- [DESCRIPTION OF THE TASK]:
Among the records below, which lines contain the string "panel"? Report them.

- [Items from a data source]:

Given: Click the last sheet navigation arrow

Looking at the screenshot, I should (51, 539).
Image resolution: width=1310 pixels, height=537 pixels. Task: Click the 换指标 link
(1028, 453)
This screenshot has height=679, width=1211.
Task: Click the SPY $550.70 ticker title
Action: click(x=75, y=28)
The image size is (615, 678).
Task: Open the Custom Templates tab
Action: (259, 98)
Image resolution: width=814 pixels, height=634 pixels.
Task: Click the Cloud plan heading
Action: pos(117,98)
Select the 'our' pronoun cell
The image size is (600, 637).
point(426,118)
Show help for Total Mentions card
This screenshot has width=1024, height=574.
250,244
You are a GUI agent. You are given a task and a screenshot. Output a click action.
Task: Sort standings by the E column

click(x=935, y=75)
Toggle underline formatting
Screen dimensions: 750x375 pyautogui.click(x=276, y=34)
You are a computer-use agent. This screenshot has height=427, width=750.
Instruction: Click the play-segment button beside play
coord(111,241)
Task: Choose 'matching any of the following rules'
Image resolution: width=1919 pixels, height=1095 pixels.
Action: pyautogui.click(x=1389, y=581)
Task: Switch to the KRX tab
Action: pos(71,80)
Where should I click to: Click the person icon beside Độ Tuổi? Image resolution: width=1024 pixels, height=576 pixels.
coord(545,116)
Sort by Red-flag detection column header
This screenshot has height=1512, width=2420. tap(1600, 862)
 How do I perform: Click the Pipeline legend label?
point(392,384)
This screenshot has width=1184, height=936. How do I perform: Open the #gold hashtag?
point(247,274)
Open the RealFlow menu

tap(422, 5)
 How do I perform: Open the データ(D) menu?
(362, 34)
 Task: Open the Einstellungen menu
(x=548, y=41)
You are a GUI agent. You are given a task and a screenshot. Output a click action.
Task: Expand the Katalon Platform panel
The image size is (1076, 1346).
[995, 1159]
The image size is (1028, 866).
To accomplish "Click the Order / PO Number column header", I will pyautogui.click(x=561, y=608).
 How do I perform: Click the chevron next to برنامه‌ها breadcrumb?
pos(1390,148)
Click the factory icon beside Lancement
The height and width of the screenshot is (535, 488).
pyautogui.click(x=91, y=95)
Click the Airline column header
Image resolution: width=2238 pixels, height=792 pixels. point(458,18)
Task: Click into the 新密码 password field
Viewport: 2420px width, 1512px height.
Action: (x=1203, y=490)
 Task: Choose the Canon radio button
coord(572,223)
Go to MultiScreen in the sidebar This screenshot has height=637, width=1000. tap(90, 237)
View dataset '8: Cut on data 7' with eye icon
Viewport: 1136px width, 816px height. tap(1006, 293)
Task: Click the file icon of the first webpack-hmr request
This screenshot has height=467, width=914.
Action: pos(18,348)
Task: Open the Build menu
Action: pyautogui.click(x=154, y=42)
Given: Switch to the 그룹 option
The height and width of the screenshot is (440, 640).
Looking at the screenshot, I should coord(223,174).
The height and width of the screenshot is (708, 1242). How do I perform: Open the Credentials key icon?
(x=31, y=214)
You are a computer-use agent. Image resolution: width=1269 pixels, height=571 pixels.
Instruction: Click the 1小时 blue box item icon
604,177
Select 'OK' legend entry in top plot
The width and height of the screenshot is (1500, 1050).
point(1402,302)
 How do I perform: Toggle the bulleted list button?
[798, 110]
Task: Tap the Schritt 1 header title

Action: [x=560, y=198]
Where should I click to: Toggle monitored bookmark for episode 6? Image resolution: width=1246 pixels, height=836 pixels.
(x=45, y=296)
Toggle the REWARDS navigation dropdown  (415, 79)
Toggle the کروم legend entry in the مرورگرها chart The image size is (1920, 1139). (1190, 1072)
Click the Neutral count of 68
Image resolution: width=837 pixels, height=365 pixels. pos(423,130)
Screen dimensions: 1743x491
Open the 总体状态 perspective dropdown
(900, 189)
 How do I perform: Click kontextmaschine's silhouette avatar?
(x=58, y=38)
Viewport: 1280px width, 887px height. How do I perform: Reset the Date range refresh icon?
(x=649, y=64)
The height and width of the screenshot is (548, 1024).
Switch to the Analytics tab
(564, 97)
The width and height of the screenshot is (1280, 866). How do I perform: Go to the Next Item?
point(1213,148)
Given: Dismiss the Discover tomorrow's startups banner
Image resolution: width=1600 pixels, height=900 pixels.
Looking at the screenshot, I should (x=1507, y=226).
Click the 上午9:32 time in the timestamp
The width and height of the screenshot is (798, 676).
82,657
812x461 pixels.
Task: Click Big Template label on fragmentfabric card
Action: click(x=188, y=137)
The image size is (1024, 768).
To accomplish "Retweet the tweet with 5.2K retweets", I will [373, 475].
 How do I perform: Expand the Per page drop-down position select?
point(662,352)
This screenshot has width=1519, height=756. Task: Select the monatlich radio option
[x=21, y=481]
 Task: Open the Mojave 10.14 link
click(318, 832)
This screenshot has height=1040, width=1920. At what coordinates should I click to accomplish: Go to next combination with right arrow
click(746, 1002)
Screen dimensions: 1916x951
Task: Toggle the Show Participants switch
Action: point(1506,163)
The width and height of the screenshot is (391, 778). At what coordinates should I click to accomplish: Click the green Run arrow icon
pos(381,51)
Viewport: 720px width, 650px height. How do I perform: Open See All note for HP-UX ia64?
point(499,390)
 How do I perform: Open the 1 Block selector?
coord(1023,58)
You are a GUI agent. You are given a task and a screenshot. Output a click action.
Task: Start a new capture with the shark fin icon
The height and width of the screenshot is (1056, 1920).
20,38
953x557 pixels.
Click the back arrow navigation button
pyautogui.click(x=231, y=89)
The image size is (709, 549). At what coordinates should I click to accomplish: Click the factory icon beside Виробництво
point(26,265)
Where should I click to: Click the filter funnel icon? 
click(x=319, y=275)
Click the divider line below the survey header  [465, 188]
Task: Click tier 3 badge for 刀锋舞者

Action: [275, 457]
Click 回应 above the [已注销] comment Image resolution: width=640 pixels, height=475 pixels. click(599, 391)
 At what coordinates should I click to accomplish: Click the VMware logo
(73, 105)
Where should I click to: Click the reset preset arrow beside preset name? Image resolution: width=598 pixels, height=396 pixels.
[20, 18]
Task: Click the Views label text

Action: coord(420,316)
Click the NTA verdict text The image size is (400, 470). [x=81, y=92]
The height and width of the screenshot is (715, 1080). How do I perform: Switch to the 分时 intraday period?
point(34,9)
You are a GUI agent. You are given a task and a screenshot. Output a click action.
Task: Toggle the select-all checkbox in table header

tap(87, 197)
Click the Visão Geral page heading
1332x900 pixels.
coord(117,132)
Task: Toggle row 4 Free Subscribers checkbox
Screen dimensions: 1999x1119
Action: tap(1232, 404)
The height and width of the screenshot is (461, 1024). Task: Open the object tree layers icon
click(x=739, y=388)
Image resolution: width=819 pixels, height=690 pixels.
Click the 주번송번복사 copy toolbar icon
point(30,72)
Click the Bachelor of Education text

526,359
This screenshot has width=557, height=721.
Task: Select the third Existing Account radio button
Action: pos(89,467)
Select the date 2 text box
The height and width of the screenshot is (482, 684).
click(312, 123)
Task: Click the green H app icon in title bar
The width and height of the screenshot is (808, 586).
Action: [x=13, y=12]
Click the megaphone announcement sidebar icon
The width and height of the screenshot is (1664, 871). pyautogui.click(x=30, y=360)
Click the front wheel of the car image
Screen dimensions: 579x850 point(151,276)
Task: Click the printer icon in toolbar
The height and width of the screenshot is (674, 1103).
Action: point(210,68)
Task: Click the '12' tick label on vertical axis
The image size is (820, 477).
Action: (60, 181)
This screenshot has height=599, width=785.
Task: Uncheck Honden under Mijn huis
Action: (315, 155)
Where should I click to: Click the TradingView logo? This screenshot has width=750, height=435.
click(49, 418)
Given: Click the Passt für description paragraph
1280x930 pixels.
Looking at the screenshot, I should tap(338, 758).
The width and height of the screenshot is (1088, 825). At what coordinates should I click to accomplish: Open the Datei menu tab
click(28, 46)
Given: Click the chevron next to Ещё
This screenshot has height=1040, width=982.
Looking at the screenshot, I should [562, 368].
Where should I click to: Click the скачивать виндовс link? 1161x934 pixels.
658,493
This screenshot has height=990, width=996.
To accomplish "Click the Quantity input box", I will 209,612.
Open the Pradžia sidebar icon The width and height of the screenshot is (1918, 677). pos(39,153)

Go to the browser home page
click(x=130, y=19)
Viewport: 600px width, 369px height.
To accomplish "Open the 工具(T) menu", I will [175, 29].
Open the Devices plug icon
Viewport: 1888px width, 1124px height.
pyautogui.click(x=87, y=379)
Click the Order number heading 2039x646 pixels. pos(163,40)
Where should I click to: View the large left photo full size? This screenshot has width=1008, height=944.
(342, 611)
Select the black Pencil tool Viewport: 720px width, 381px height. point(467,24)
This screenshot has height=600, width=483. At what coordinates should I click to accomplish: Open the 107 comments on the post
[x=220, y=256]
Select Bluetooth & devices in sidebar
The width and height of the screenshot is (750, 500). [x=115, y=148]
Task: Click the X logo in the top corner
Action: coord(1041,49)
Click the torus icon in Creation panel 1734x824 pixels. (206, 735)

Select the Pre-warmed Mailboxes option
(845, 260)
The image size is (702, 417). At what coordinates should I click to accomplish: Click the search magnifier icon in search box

- [TASK ANSWER]:
Task: Expand the Katalon Platform panel
Click the torus icon in Creation panel 1734x824 pixels. (206, 735)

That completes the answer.